Dorsiflexion deficit during jogging with chronic ankle instability

Journal of Science and Medicine in Sport (November 2009), 12 (6), pg. 685-687

Lindsay K. Drewes; Patrick O. McKeon; D. Casey Kerrigan; Jay Hertel


The purpose of the study was to determine whether individuals with chronic ankle instability (CAI) demonstrate altered dorsiflexion/plantar flexion range of motion (ROM) compared to controls during jogging. The case control study took place in a university motion analysis laboratory. Fourteen volunteers participated in the study, seven suffered from CAI (age 25±4.2 years, height 173±9.4cm, mass 71±8.1kg) and seven were healthy, matched controls (age 25±4.5 years, height 168±5.9cm, mass 67±9.8kg). All subjects jogged on an instrumented treadmill while a ten-camera motion analysis system collected three-dimensional kinematics of the lower extremities. The main outcome measure was sagittal plane (dorsiflexion/plantar flexion) range of motion of the ankle throughout the gait cycle. CAI subjects had significantly less dorsiflexion compared to the control group from 9% to 25% during jogging (4.83±0.55°).
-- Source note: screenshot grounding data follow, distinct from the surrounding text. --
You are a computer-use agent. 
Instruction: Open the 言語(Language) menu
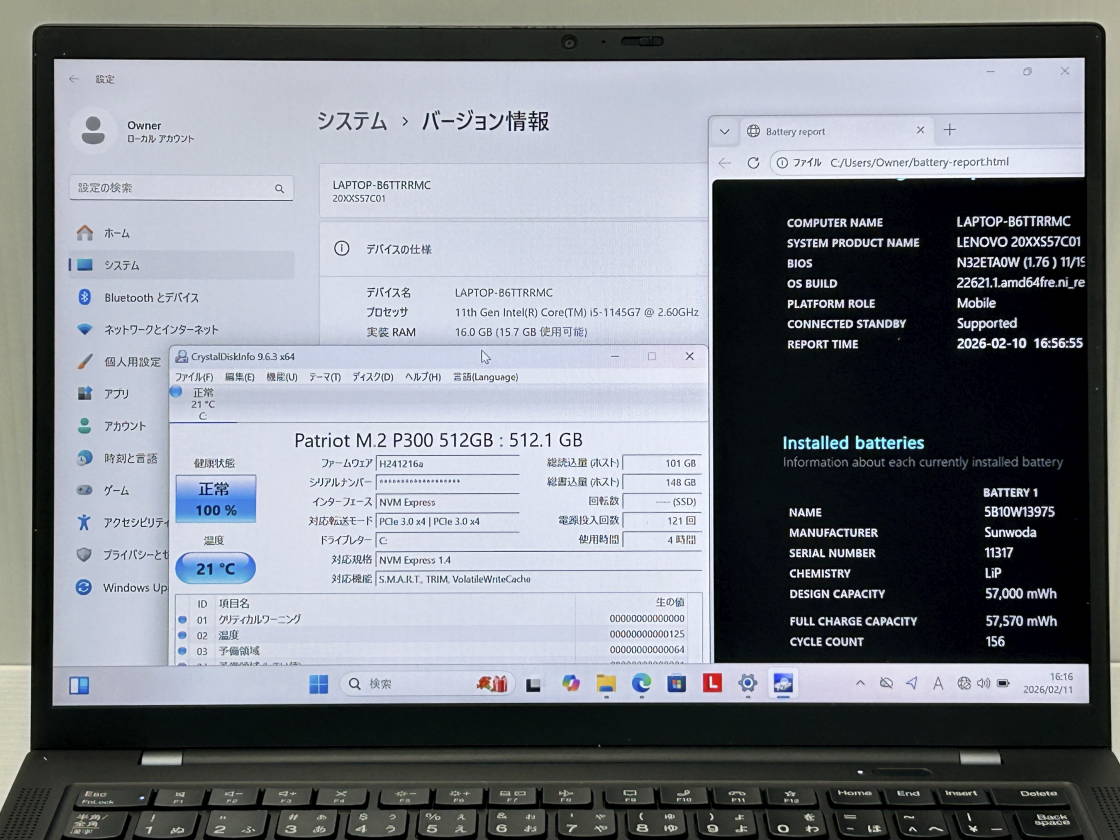coord(485,377)
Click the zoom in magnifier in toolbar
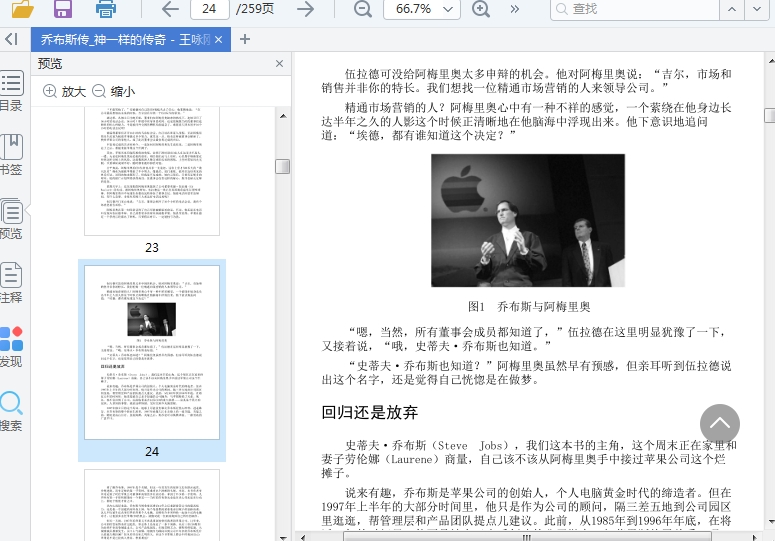The image size is (775, 541). 481,9
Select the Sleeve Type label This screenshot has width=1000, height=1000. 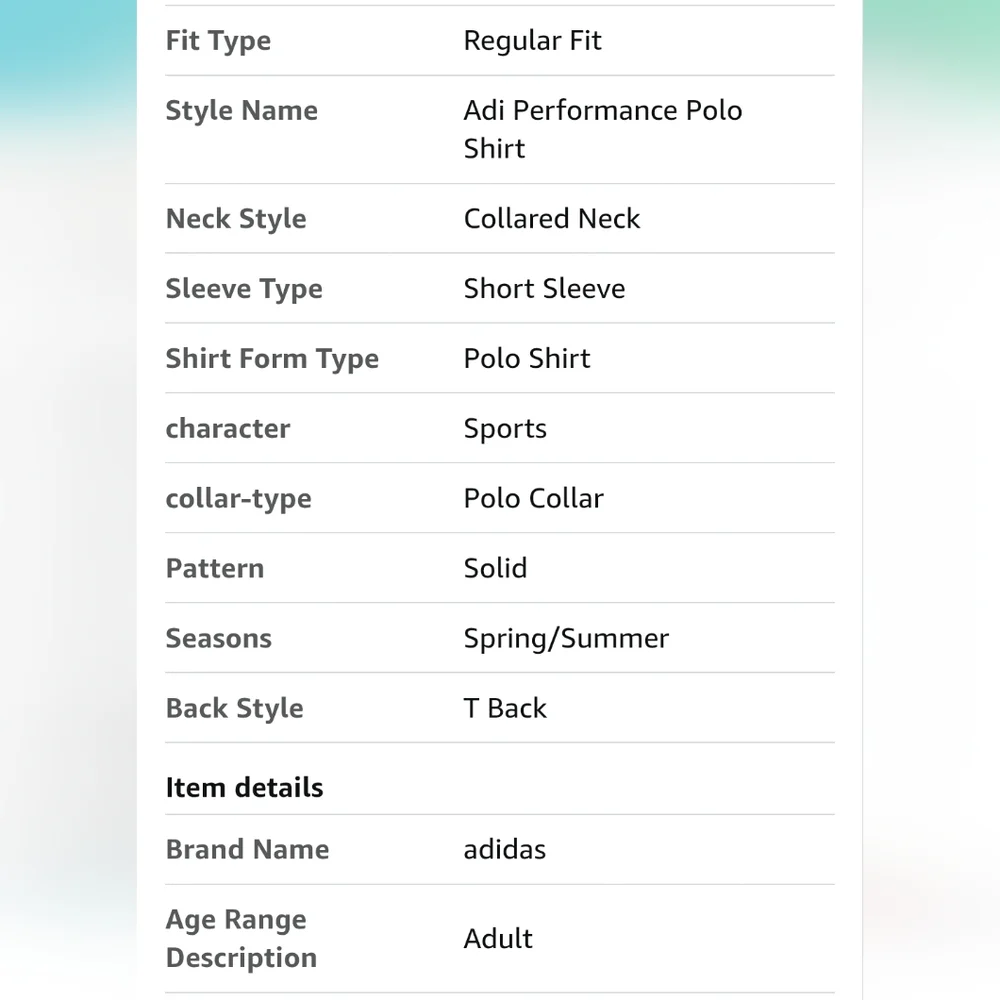click(244, 289)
CAI subjects demonstrated limited ankle dorsiflexion ROM during the time of maximal dorsiflexion during jogging. Limited dorsiflexion ROM during gait among individuals with CAI may be a risk factor for recurrent ankle sprains. These deficits should be treated appropriately by rehabilitation clinicians.

 I personally find that when there is restricted motion in any joint, most practitioners look to manipulate the joint to attempt to free up movement, as well as treat the “painful” or pinched side.  To give an example of this, when treating anterior ankle impingement, most will spend all of their time releasing the anterior ankle structures that are being impinged…but they do very little to treat the cause of the impingement.  In most cases, when the motion of a joint is restricted, for example dorsiflexion of the ankle, I advise practitioners to look to the opposite side of the joint as the most common cause of said impingement.  In the article discussed above where the CAI causes decreased dorsi flexion of the ankle, spend time examining the POSTERIOR ankle mortise joint.  You will often find that it will be very fibrotic and restricted, and that freeing up this side with cause a decreased compression on the opposite side…ie. it will free up dorsiflexion.
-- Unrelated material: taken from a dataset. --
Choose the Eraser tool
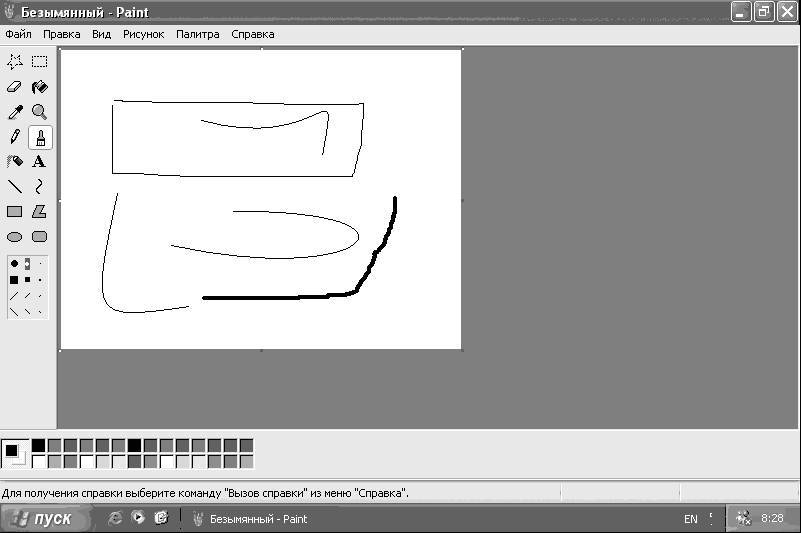 pos(15,87)
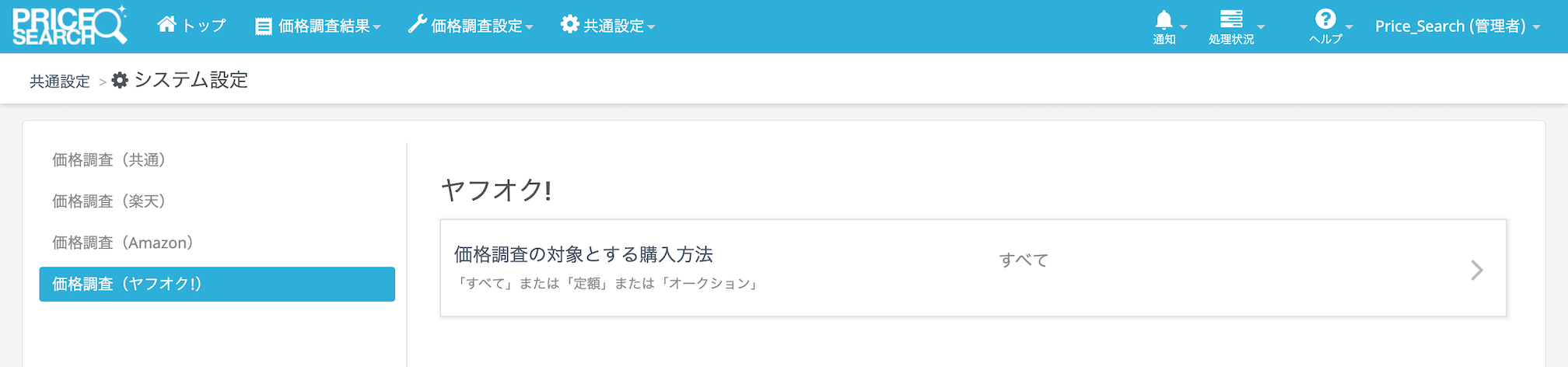
Task: Expand the Price_Search (管理者) account dropdown
Action: (1457, 26)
This holds true for the arthrokinematics of any joint….if one side of the joint is compressing (ex. cervical facet), look to the opposite side being restricted (ie. treat the deep neck flexors and contralateral scalenes).  Another example would be subacromial impingement…if the superior aspect of the joint is being compressed…look for the inferior GH joint capsule to be tight.